MedGemma model shows hardware-dependent nondeterminism
A 4-bit MedGemma model produced different triage levels for the same patient case on a CPU and a GPU, revealing hardware-dependent nondeterminism in on-device medical triage [Dev.to] [Thinking Machines].
A 4-bit MedGemma 1.5 4B model returned ATS-2 on a 4-vCPU Cloud Run instance and ATS-3 on an RTX 5070 Ti Mobile GPU for the same renal-colic case, exposing hardware-dependent nondeterminism in on-device triage [Dev.to][Thinking Machines]. The model is quantized to Q4_K_XL (≈3.4 GB) to fit consumer hardware. Two deployments were tested: a laptop GPU (RTX 5070 Ti, 12 GB) and a Cloud Run CPU node (4 vCPU). Both runs used identical model files, prompts, greedy decoding (temperature 0), and rule-based fallback logic [Dev.to].
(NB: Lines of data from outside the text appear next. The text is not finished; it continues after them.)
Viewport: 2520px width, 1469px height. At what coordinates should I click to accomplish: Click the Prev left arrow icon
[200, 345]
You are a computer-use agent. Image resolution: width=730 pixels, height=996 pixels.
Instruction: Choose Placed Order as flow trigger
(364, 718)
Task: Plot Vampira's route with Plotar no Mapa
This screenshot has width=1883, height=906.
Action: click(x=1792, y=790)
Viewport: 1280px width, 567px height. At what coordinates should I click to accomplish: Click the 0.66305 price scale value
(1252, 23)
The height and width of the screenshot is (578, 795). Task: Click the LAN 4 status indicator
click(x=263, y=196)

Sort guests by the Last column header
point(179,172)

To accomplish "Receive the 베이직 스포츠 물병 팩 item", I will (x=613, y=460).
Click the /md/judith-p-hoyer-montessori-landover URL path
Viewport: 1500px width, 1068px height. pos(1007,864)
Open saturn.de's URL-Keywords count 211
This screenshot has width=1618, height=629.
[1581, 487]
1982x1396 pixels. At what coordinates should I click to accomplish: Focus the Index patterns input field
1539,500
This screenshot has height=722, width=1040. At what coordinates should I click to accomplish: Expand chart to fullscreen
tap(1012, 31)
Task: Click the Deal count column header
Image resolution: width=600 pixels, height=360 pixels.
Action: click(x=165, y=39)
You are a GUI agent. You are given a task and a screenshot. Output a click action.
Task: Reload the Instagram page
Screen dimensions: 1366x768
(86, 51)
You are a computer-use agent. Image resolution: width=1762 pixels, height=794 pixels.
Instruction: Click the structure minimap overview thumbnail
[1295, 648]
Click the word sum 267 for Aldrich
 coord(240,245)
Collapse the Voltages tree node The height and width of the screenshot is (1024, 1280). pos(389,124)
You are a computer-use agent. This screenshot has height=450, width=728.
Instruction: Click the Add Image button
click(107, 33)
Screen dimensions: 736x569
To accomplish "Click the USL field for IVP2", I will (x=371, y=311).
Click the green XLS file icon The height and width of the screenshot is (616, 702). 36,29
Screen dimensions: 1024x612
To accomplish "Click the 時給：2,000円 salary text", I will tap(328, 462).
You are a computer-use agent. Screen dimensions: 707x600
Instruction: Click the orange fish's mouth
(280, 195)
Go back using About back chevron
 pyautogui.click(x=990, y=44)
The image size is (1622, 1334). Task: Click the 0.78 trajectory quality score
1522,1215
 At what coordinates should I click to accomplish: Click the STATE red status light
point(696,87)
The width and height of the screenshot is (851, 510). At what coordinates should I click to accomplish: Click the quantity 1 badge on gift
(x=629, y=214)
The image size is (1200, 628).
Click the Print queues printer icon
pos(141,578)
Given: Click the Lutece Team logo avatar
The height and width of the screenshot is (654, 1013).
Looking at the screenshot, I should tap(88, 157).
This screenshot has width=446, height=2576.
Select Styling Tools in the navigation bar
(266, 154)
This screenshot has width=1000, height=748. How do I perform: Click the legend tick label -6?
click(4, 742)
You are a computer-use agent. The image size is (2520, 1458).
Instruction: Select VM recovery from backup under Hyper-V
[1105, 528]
The divergence stems from the arithmetic layer: GPU kernels dequantize Q4_K weights in fp16 and accumulate in fp16, while the CPU path expands to fp32 and accumulates in fp32. This yields slightly different logits at near-ties, and greedy argmax flips the chosen token, cascading into a different ATS category [Thinking Machines].
Clinical reproducibility collapses across hardware, as regulatory validation assumes deterministic behavior. A model that changes urgency based on processor cannot be reliably audited or certified. Quantization amplifies numeric noise, and a sub-ten-thousandth logit shift can flip the argmax, turning a safe over-triage into an unsafe under-triage. This problem extends beyond medicine, affecting any LLM that drives a discrete, high-stakes decision, such as loan tiering, content moderation, or routing [Dev.to].
To address this issue, safety-critical LLMs should adopt versioned, deterministic inference pipelines, such as vLLM's deterministic kernels or custom fp32-only backends, and lock the entire stack (model, quant format, backend version, target device) before validation [Thinking Machines].